##### Given information
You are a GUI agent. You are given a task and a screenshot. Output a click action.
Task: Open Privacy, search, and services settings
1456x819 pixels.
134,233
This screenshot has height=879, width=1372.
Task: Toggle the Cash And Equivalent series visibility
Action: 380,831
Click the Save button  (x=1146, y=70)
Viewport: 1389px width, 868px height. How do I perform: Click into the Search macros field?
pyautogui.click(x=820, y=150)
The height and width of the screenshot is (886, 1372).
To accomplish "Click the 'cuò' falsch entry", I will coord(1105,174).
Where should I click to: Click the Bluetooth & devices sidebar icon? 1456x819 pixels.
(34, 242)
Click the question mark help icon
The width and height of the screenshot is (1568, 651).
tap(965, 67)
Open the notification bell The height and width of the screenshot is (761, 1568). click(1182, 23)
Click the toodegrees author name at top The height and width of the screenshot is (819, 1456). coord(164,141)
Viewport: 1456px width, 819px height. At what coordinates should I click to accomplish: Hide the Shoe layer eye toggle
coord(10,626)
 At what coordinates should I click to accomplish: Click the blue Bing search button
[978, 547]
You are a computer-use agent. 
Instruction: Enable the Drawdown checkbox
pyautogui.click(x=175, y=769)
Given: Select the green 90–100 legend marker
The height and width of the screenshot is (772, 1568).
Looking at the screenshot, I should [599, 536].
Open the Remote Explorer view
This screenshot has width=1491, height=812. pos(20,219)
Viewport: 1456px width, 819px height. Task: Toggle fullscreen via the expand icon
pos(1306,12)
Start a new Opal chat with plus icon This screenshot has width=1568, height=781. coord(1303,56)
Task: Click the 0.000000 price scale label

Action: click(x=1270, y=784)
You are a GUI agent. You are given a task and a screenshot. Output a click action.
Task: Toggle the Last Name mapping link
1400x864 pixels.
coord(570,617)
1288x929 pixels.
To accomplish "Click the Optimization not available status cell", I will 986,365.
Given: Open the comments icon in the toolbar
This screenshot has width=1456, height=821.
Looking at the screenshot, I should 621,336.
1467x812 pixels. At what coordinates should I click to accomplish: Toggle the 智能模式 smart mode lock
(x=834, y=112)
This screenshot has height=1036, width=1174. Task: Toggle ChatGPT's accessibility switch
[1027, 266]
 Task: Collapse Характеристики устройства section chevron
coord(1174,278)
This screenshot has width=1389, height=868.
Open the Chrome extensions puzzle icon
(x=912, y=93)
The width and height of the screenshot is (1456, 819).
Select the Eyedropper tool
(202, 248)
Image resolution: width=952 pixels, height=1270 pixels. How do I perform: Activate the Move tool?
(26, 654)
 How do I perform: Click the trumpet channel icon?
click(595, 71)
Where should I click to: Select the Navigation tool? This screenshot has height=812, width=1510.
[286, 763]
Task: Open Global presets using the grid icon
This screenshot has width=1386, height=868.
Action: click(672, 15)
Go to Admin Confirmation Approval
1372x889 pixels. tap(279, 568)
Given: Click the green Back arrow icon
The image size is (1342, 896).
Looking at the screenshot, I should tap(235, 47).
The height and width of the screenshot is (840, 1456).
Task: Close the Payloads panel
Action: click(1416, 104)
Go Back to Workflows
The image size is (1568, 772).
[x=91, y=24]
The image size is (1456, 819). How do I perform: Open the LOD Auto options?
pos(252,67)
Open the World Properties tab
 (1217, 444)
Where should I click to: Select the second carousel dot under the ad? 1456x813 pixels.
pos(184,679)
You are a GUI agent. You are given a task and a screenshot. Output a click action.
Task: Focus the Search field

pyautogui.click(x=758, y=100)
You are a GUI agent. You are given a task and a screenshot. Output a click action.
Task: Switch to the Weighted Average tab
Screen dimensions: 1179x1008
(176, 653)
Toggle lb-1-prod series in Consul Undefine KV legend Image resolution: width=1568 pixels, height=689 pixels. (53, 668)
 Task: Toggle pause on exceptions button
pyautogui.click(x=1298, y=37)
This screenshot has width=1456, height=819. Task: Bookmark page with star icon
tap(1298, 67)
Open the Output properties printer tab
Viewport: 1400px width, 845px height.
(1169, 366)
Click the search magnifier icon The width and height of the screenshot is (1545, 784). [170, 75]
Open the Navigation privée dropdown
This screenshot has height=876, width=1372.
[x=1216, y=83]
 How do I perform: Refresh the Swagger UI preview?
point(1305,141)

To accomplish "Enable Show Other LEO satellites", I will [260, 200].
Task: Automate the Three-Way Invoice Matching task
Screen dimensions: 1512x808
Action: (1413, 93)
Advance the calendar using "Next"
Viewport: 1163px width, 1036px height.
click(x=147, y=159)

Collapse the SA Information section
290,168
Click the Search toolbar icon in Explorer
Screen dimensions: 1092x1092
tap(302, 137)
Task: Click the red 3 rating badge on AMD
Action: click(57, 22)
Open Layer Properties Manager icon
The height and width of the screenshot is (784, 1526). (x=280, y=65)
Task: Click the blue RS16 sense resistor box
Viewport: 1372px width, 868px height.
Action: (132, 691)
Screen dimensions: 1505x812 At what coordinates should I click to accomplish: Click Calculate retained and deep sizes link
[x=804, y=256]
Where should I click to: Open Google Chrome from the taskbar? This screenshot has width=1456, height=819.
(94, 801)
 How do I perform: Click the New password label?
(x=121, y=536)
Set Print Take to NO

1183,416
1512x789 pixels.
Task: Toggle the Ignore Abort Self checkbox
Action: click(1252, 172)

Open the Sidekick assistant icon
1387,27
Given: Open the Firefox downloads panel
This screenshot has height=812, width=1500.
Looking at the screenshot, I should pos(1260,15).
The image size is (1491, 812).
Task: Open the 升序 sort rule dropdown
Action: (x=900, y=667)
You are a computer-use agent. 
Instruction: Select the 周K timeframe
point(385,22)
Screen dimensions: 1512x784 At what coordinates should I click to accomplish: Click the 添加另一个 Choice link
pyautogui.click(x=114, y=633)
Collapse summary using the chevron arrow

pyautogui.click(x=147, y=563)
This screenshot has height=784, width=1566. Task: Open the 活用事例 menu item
##########
> Task goal: The records above must be output exactly, in full.

> Answer:
You are a GUI agent. You are given a task and a screenshot. Output a click action.
Task: Open Privacy, search, and services settings
1456x819 pixels.
134,233
This screenshot has height=879, width=1372.
Task: Toggle the Cash And Equivalent series visibility
Action: 380,831
Click the Save button  (x=1146, y=70)
Viewport: 1389px width, 868px height. How do I perform: Click into the Search macros field?
pyautogui.click(x=820, y=150)
The height and width of the screenshot is (886, 1372).
To accomplish "Click the 'cuò' falsch entry", I will coord(1105,174).
Where should I click to: Click the Bluetooth & devices sidebar icon? 1456x819 pixels.
(34, 242)
Click the question mark help icon
The width and height of the screenshot is (1568, 651).
tap(965, 67)
Open the notification bell The height and width of the screenshot is (761, 1568). click(1182, 23)
Click the toodegrees author name at top The height and width of the screenshot is (819, 1456). coord(164,141)
Viewport: 1456px width, 819px height. At what coordinates should I click to accomplish: Hide the Shoe layer eye toggle
coord(10,626)
 At what coordinates should I click to accomplish: Click the blue Bing search button
[978, 547]
You are a computer-use agent. 
Instruction: Enable the Drawdown checkbox
pyautogui.click(x=175, y=769)
Given: Select the green 90–100 legend marker
The height and width of the screenshot is (772, 1568).
Looking at the screenshot, I should [599, 536].
Open the Remote Explorer view
This screenshot has width=1491, height=812. pos(20,219)
Viewport: 1456px width, 819px height. Task: Toggle fullscreen via the expand icon
pos(1306,12)
Start a new Opal chat with plus icon This screenshot has width=1568, height=781. coord(1303,56)
Task: Click the 0.000000 price scale label

Action: click(x=1270, y=784)
You are a GUI agent. You are given a task and a screenshot. Output a click action.
Task: Toggle the Last Name mapping link
1400x864 pixels.
coord(570,617)
1288x929 pixels.
To accomplish "Click the Optimization not available status cell", I will 986,365.
Given: Open the comments icon in the toolbar
This screenshot has width=1456, height=821.
Looking at the screenshot, I should 621,336.
1467x812 pixels. At what coordinates should I click to accomplish: Toggle the 智能模式 smart mode lock
(x=834, y=112)
This screenshot has height=1036, width=1174. Task: Toggle ChatGPT's accessibility switch
[1027, 266]
 Task: Collapse Характеристики устройства section chevron
coord(1174,278)
This screenshot has width=1389, height=868.
Open the Chrome extensions puzzle icon
(x=912, y=93)
The width and height of the screenshot is (1456, 819).
Select the Eyedropper tool
(202, 248)
Image resolution: width=952 pixels, height=1270 pixels. How do I perform: Activate the Move tool?
(26, 654)
 How do I perform: Click the trumpet channel icon?
click(595, 71)
Where should I click to: Select the Navigation tool? This screenshot has height=812, width=1510.
[286, 763]
Task: Open Global presets using the grid icon
This screenshot has width=1386, height=868.
Action: click(672, 15)
Go to Admin Confirmation Approval
1372x889 pixels. tap(279, 568)
Given: Click the green Back arrow icon
The image size is (1342, 896).
Looking at the screenshot, I should tap(235, 47).
The height and width of the screenshot is (840, 1456).
Task: Close the Payloads panel
Action: click(1416, 104)
Go Back to Workflows
The image size is (1568, 772).
[x=91, y=24]
The image size is (1456, 819). How do I perform: Open the LOD Auto options?
pos(252,67)
Open the World Properties tab
 (1217, 444)
Where should I click to: Select the second carousel dot under the ad? 1456x813 pixels.
pos(184,679)
You are a GUI agent. You are given a task and a screenshot. Output a click action.
Task: Focus the Search field

pyautogui.click(x=758, y=100)
You are a GUI agent. You are given a task and a screenshot. Output a click action.
Task: Switch to the Weighted Average tab
Screen dimensions: 1179x1008
(176, 653)
Toggle lb-1-prod series in Consul Undefine KV legend Image resolution: width=1568 pixels, height=689 pixels. (53, 668)
 Task: Toggle pause on exceptions button
pyautogui.click(x=1298, y=37)
This screenshot has width=1456, height=819. Task: Bookmark page with star icon
tap(1298, 67)
Open the Output properties printer tab
Viewport: 1400px width, 845px height.
(1169, 366)
Click the search magnifier icon The width and height of the screenshot is (1545, 784). [170, 75]
Open the Navigation privée dropdown
This screenshot has height=876, width=1372.
[x=1216, y=83]
 How do I perform: Refresh the Swagger UI preview?
point(1305,141)

To accomplish "Enable Show Other LEO satellites", I will [260, 200].
Task: Automate the Three-Way Invoice Matching task
Screen dimensions: 1512x808
Action: (1413, 93)
Advance the calendar using "Next"
Viewport: 1163px width, 1036px height.
click(x=147, y=159)

Collapse the SA Information section
290,168
Click the Search toolbar icon in Explorer
Screen dimensions: 1092x1092
tap(302, 137)
Task: Click the red 3 rating badge on AMD
Action: click(57, 22)
Open Layer Properties Manager icon
The height and width of the screenshot is (784, 1526). (x=280, y=65)
Task: Click the blue RS16 sense resistor box
Viewport: 1372px width, 868px height.
Action: (132, 691)
Screen dimensions: 1505x812 At what coordinates should I click to accomplish: Click Calculate retained and deep sizes link
[x=804, y=256]
Where should I click to: Open Google Chrome from the taskbar? This screenshot has width=1456, height=819.
(94, 801)
 How do I perform: Click the New password label?
(x=121, y=536)
Set Print Take to NO

1183,416
1512x789 pixels.
Task: Toggle the Ignore Abort Self checkbox
Action: click(1252, 172)

Open the Sidekick assistant icon
1387,27
Given: Open the Firefox downloads panel
This screenshot has height=812, width=1500.
Looking at the screenshot, I should pos(1260,15).
The image size is (1491, 812).
Task: Open the 升序 sort rule dropdown
Action: (x=900, y=667)
You are a computer-use agent. 
Instruction: Select the 周K timeframe
point(385,22)
Screen dimensions: 1512x784 At what coordinates should I click to accomplish: Click the 添加另一个 Choice link
pyautogui.click(x=114, y=633)
Collapse summary using the chevron arrow

pyautogui.click(x=147, y=563)
This screenshot has height=784, width=1566. Task: Open the 活用事例 menu item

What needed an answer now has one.